Reg=RETRIEVE (Source, “REF”, TagType, AnchorTag, SubTags, ReturnTag, MatchType, Threshold, Identifier)

[0078] As before, Reg is the name of the register in which the results will be stored. Source is the storage register in which the system 10 will find a parsed web page. REF is a literal defining this retrieve instruction as a relative retrieve, i.e. a retrieve operation where the web fragment is identified with reference to its relationship to an anchor point. The alternative is to have an absolute retrieve instruction, which is described below.

[0079] TagType is the type of structure that the web fragment constitutes, i.e. an image, a table, etc. Anchor Tag is the type of structure that contains the Identifier(s). SubTags is the number of TagType structures that will be found between the web fragment and the anchor point. This may be a positive number if the web fragment has one or more nested TagType structures within it, inside of which the SubTags structure is found. It may also be a negative number if the SubTags structure is outside of the web fragment structure, and outside one or more nested TagType structures that contain the web fragment. By way of example, the web fragment, and thus the TagType, could be a table and the SubTags may indicate a column. If the web fragment table contains another table, within which the anchor point column is located, then the SubTags would indicate that there is one structure of the type table between the web fragment and the anchor point.

[0080] ReturnTags is a Boolean indicator defining whether or not the opening and closing “TagType” tags should be included with the web fragment stored in the Reg storage register. MatchType is a Boolean indicator defining whether the search for the Identifier should be case insensitive or not.
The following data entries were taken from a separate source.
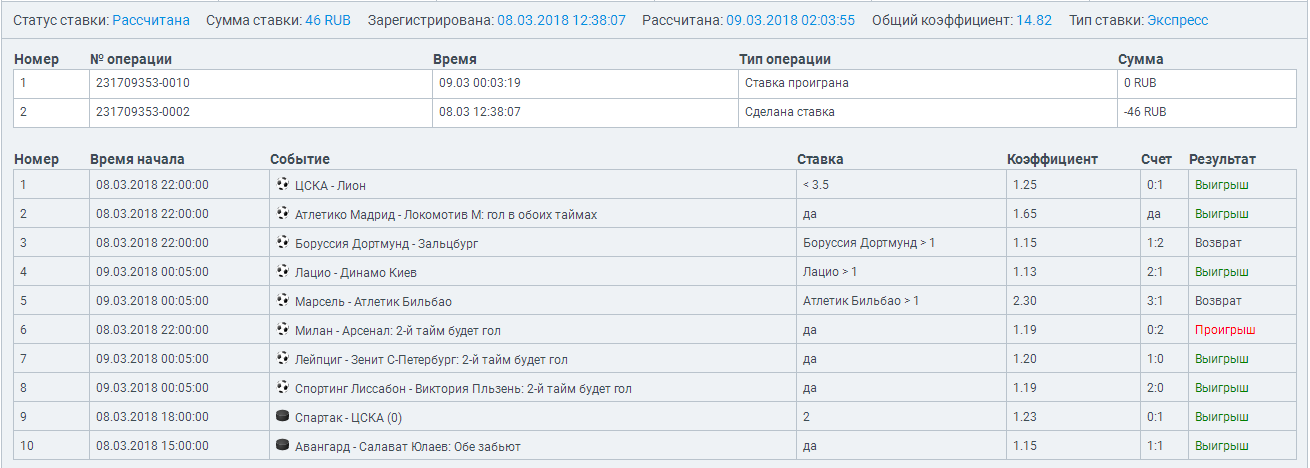Screen dimensions: 1310x468
Task: Click the Коэффициент column header
Action: click(x=1052, y=159)
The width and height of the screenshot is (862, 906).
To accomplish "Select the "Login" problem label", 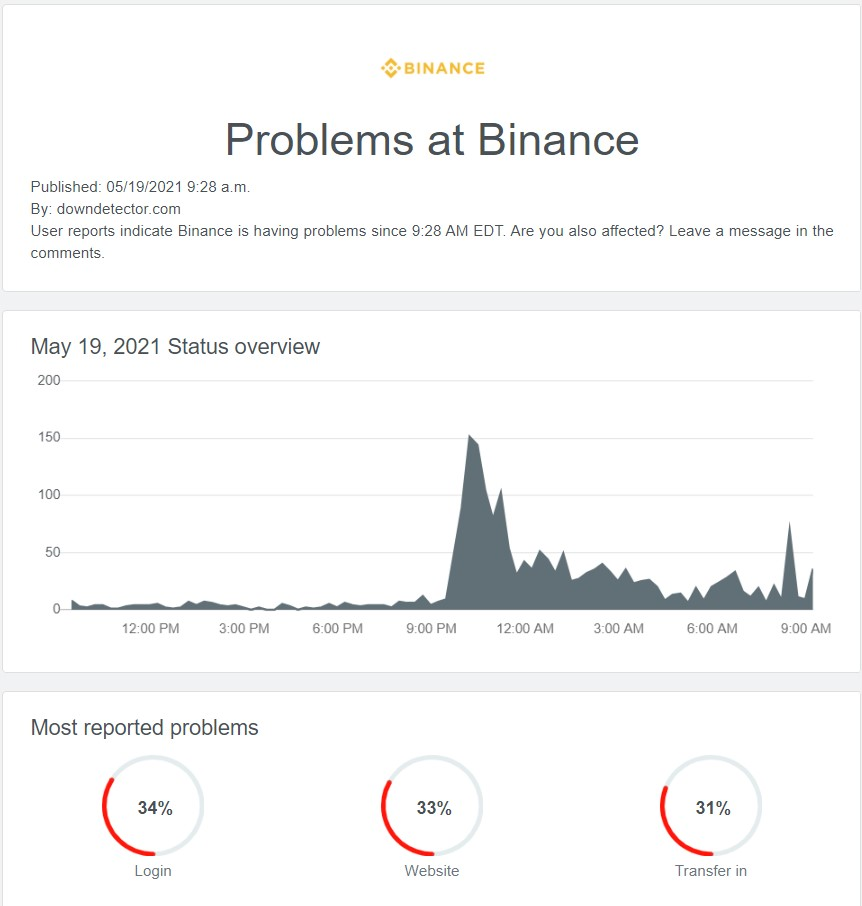I will [153, 871].
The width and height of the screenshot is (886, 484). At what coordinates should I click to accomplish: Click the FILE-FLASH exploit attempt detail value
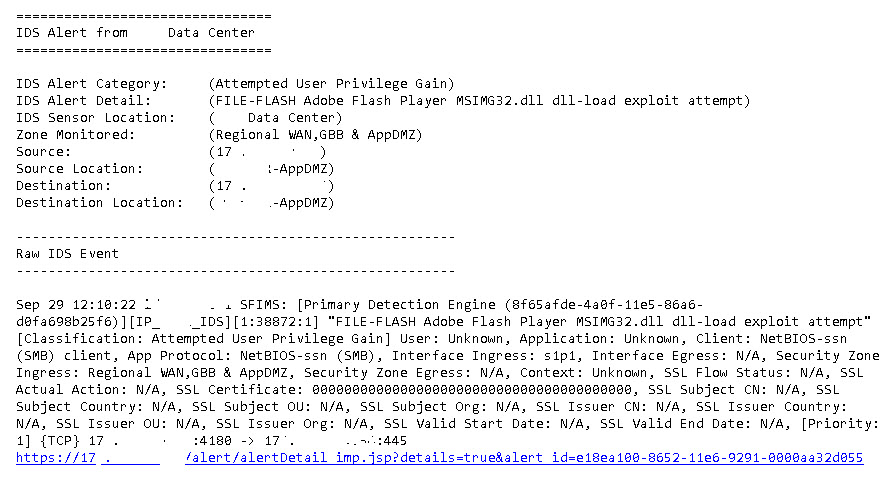point(479,100)
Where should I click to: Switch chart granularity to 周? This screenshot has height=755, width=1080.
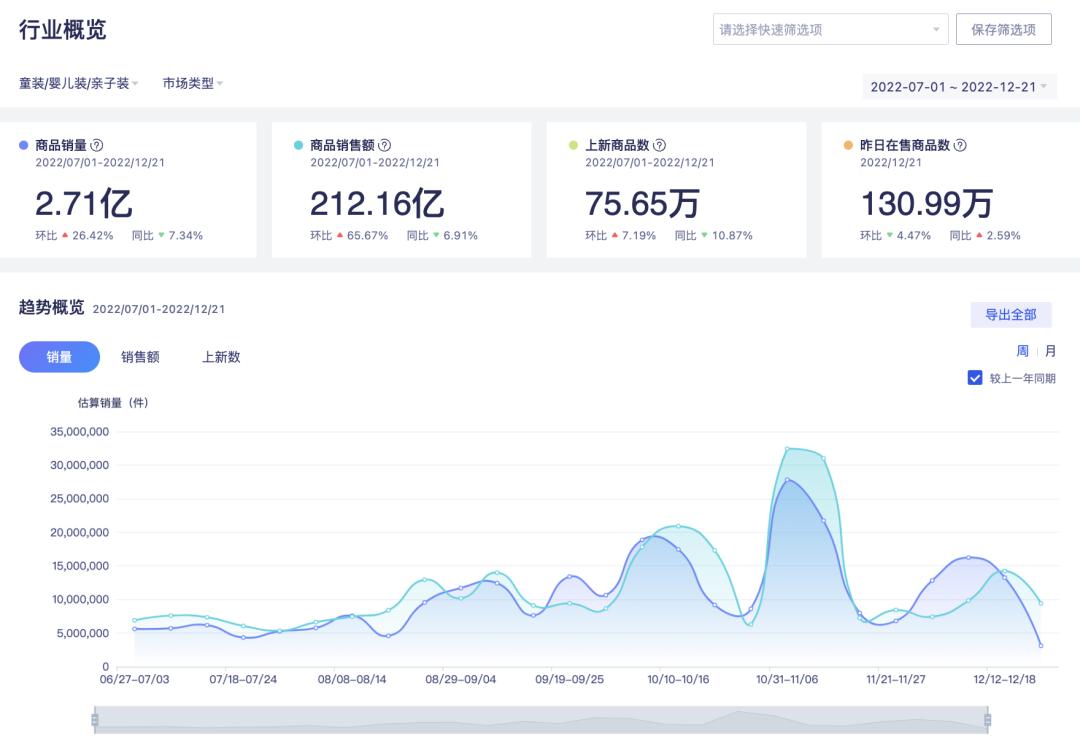coord(1022,351)
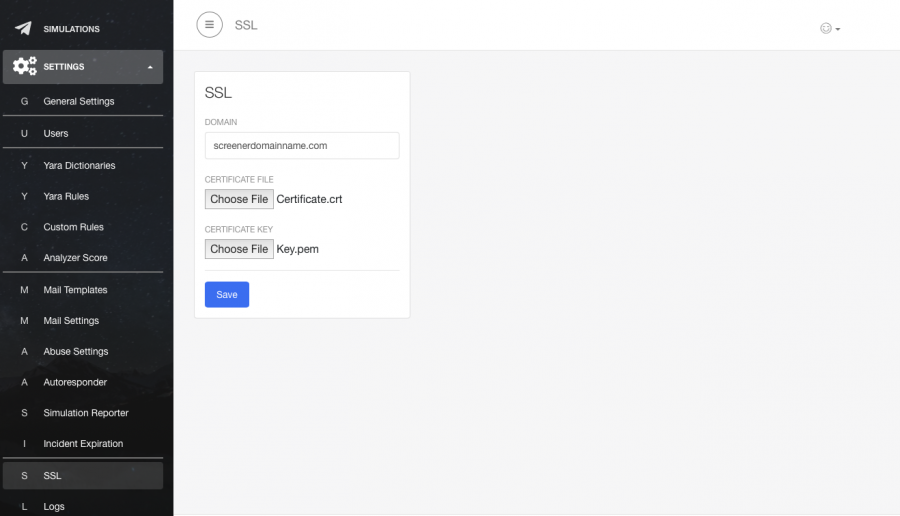This screenshot has width=900, height=516.
Task: Save the SSL settings
Action: pos(227,295)
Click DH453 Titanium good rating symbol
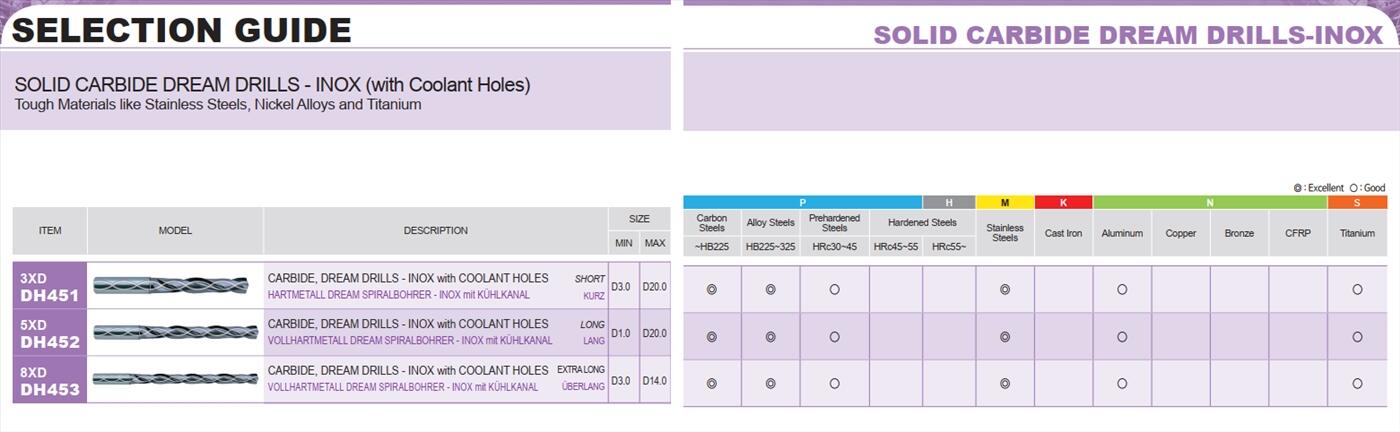 coord(1357,383)
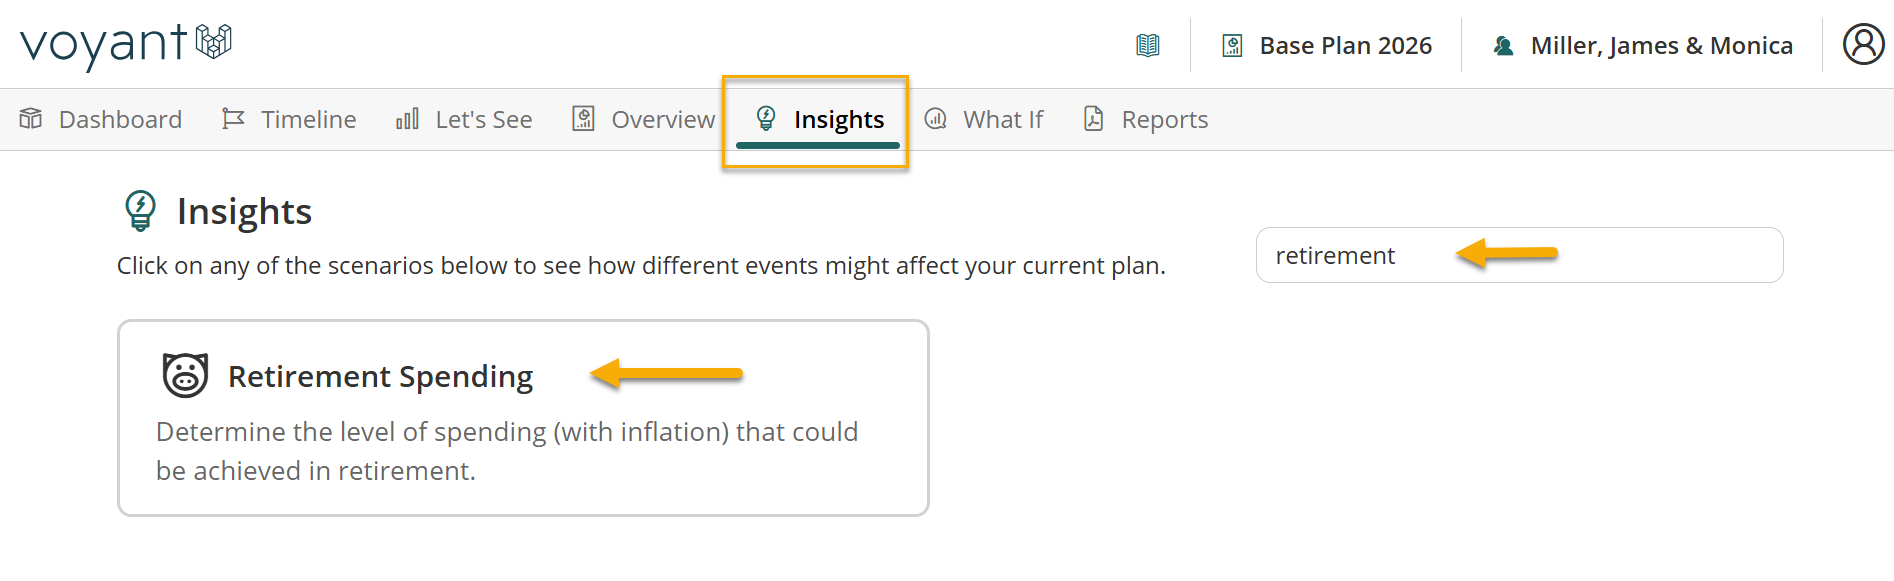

Threshold is the percentage of Identifiers that must be present in the AnchorTag structure to constitute a successful anchor point. Finally, Identifier is a keyphrase or set of keyphrases that are unique to the web fragment and define the anchor point within the web page in Source that assists the system 10 in locating the web fragment.

[0081] An example of a relative retrieve instruction, based upon our example in connection with FIGS. 4, 5 and 6, is:

HockeyTable=RETRIEVE (WebPage, “REF”, TABLE, TABLE, 0, 0, 1, 100, “East Coast+West Coast”)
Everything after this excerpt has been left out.